Wildlife that can be spotted in Templer's Park include the park monkey, the hawk-cuckoo, the crested serpent eagle, the emerald dove, the forest wagtail, malkohas, the barbet, the woodpecker, the flycatcher-shrike, the blue-winged leafbird, the earless agamid, the Malaysian crested lizard, various kinds of toads and snakes and serow (goat-antelopes). Studies by Malaysian Nature Society have confirmed that there is still a population of serow living in the vicinity. The cave, Gua Anak Takun, is home to a rare species of trapdoor spider, Liphistius batuensis.

Templar Park is the type locality where the holotype of the Malaysian spine-jawed snake Xenophidion schaeferi was collected in 1988. To date this is the only known specimen of this rare snake, which belongs in the obscure and primitive snake family Xenophidiidae. The family contains only one other species, X. acanthognathus, also only known from its holotype, which was collected in Sabah, northeast Borneo. These snakes are harmless, nonvenomous, and thought to feed on earthworms or insect larvae.
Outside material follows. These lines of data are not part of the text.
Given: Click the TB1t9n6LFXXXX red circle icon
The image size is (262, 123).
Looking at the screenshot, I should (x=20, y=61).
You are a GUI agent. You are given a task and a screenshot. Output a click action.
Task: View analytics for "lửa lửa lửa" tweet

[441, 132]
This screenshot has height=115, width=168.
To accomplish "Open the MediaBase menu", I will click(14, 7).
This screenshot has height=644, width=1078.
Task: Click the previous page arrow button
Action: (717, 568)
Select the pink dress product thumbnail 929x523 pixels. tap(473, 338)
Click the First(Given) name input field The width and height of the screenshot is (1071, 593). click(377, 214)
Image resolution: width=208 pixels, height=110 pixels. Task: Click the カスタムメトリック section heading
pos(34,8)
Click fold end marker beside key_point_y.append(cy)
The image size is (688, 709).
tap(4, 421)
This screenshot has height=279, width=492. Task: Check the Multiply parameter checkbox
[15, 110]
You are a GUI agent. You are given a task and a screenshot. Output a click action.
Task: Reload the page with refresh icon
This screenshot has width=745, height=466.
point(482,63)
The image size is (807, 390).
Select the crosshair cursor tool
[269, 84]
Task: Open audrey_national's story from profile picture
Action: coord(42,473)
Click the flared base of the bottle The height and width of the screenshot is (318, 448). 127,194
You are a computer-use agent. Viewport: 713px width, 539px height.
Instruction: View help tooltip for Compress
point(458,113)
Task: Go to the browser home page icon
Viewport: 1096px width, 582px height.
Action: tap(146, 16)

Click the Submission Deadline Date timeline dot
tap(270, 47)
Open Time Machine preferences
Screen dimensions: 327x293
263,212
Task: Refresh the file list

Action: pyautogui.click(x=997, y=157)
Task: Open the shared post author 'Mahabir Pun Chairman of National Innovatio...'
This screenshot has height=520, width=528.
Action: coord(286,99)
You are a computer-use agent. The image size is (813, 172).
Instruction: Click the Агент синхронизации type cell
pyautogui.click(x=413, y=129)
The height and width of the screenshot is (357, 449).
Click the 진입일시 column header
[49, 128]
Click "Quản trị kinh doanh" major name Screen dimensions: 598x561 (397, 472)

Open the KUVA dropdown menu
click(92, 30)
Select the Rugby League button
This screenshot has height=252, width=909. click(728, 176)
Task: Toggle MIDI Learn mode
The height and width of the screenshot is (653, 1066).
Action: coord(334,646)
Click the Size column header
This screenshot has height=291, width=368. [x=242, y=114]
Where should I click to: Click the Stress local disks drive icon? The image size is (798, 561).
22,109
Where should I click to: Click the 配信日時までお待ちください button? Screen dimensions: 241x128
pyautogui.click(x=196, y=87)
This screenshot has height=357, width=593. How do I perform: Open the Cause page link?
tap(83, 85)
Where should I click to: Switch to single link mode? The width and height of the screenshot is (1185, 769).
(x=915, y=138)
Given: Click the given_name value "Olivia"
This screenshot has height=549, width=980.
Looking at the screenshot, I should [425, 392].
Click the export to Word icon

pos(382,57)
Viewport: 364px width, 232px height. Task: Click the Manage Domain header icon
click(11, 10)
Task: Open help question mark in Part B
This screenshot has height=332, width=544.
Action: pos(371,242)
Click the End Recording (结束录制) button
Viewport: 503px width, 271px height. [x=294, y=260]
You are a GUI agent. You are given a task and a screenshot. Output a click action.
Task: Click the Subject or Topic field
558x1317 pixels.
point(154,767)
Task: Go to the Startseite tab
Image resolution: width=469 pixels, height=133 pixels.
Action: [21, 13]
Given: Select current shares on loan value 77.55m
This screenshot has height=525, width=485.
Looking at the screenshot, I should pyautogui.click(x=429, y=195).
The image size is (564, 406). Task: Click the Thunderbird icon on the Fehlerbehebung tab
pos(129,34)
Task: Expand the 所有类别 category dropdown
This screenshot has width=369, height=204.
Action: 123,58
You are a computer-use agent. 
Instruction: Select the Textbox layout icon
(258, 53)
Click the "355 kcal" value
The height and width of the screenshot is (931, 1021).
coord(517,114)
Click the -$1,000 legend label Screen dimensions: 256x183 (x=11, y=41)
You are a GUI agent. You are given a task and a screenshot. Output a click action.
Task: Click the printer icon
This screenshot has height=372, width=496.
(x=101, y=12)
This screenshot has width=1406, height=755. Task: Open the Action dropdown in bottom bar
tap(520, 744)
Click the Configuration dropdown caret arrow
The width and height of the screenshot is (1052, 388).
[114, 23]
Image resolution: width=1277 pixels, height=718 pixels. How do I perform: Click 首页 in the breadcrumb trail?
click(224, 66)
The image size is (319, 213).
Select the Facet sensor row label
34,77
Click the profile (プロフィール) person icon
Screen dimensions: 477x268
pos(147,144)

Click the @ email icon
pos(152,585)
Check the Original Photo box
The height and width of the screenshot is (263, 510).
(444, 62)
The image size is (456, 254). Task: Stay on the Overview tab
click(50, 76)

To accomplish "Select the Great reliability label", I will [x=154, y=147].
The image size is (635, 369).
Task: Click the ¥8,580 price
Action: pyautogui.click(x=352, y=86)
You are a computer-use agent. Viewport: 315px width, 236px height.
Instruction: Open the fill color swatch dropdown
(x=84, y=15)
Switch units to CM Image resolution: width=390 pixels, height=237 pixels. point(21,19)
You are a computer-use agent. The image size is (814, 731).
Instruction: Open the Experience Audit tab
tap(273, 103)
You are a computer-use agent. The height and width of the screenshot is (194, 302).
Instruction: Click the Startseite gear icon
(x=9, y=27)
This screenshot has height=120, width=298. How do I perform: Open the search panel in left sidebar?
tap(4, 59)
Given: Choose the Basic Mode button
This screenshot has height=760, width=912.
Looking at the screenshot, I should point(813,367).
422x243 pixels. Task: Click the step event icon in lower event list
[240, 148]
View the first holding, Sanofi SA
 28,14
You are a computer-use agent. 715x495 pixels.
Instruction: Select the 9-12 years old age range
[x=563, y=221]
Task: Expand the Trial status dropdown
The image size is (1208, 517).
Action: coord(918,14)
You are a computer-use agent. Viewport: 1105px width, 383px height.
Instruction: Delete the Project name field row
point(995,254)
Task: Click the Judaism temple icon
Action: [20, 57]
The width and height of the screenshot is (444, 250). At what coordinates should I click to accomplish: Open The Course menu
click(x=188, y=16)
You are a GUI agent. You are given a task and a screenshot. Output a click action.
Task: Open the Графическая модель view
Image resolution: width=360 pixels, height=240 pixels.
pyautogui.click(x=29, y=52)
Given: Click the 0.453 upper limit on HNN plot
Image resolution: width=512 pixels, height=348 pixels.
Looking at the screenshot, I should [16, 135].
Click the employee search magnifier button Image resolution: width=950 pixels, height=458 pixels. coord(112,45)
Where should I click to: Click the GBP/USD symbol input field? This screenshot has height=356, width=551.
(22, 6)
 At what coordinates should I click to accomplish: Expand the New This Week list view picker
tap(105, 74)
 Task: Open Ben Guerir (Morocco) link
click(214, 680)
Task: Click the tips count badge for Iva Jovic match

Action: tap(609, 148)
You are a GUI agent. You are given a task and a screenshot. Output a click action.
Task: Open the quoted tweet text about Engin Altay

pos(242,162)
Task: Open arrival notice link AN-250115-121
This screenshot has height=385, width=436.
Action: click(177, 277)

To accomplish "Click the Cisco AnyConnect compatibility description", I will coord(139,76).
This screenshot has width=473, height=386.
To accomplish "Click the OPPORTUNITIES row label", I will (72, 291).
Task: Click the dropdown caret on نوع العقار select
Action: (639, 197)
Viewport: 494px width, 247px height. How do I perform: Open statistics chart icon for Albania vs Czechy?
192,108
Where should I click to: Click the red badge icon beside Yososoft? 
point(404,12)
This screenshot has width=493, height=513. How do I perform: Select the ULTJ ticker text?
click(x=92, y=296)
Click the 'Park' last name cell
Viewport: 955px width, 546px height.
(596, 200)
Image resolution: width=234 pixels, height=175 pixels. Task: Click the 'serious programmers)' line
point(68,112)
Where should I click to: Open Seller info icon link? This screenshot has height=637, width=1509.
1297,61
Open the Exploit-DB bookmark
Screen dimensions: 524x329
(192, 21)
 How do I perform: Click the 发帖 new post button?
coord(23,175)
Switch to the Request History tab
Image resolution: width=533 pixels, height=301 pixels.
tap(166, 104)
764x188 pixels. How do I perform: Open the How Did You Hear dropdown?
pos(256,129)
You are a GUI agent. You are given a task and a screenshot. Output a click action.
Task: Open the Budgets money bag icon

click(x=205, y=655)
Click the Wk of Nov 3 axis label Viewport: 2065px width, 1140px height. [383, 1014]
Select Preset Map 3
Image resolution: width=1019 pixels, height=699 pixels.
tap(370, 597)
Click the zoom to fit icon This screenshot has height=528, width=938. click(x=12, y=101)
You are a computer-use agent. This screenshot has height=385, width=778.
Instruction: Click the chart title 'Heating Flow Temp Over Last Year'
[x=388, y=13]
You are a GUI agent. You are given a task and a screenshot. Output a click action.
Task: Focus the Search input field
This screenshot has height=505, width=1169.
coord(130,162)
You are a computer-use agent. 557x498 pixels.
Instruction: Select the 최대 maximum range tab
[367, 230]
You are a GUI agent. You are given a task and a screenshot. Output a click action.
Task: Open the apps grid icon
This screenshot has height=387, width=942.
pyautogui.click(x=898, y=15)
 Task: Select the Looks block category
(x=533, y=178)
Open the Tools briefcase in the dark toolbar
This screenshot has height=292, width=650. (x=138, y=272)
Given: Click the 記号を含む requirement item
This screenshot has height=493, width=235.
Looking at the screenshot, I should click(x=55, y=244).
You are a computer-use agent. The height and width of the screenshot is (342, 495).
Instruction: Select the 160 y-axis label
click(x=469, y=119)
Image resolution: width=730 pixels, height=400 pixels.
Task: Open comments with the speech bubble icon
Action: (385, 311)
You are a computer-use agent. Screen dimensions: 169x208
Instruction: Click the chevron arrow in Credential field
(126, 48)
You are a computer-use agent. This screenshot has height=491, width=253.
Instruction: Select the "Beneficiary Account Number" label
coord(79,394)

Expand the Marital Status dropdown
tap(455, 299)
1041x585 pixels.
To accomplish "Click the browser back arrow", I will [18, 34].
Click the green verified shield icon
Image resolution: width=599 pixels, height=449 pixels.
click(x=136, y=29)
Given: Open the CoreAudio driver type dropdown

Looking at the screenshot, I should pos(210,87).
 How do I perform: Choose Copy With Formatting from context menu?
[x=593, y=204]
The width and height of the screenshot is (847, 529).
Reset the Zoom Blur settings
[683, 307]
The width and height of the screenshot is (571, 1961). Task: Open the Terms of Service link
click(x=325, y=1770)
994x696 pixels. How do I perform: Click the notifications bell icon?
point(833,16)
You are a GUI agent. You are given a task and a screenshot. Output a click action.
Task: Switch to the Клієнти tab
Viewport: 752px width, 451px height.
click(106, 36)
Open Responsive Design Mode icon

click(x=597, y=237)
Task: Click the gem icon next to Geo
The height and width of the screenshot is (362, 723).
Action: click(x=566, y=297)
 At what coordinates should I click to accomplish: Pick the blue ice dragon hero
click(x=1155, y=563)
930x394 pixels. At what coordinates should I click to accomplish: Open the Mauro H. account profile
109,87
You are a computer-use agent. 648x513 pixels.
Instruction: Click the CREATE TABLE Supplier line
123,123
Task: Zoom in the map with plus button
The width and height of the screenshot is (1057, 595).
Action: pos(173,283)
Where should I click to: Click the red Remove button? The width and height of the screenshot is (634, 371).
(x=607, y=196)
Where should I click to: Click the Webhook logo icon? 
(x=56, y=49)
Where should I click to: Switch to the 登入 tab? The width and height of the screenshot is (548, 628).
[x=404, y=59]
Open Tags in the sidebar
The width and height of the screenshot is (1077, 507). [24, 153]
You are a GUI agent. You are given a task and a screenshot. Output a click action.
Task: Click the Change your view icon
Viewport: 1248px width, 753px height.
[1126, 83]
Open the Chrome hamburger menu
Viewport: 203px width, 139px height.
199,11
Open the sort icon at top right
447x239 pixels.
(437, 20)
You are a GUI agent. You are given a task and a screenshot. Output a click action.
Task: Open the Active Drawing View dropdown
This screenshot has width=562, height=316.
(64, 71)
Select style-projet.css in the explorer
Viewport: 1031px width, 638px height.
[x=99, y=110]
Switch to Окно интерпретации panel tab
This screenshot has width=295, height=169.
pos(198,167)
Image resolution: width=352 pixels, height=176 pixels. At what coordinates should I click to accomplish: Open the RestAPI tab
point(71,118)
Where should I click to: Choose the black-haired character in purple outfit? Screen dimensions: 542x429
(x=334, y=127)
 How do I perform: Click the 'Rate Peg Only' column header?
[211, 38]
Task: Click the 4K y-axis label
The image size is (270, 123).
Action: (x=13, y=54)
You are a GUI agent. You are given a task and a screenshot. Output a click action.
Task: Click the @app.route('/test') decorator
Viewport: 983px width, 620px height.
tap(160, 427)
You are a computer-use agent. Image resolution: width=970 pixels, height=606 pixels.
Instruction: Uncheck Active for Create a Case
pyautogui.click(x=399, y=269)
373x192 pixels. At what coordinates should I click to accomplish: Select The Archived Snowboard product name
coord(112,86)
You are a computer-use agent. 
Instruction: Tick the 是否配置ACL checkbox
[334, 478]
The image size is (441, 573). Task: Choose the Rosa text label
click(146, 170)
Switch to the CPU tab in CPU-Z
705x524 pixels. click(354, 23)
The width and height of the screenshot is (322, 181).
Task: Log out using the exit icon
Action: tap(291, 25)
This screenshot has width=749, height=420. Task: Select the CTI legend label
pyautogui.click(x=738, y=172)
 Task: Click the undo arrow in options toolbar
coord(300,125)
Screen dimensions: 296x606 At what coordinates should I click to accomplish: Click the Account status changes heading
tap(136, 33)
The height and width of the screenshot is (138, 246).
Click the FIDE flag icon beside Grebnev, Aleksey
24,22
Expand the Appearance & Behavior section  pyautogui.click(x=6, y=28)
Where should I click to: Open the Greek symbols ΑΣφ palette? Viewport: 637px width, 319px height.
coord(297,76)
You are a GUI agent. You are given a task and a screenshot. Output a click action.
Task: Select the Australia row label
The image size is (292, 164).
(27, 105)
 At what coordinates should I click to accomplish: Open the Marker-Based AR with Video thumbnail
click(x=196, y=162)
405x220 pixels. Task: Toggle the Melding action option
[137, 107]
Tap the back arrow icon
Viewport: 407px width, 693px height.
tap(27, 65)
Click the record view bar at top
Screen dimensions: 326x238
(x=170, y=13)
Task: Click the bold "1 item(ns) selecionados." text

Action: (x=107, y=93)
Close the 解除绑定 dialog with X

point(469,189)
==Threats from development==
Templer's Park faces threat from housing and road development. Land adjacent to the park on former parkland has been sold to private interests. Developments such as T-Parkland@Templer's Park by the company MCT involved the construction of high-end residences, a 17-story tower block and golf courses. In addition, currently some 50 hectares have been cleared for a road and more residences. This activity had the consent of the local planning authorities, where the site sign carried the license number 'US HS 3 2012 BALAK'.

==Accessibility==
Templer's Park can be accessed from the Rawang exit of the North–South Expressway. The park can also be reached by taking the No 66 bus from Puduraya in Kuala Lumpur.

==Incidents==
In 2008, a Danish man went missing for 12 hours in Templer's Park before finding his way out of the jungle. He went missing at an altitude of 500 feet above sea level.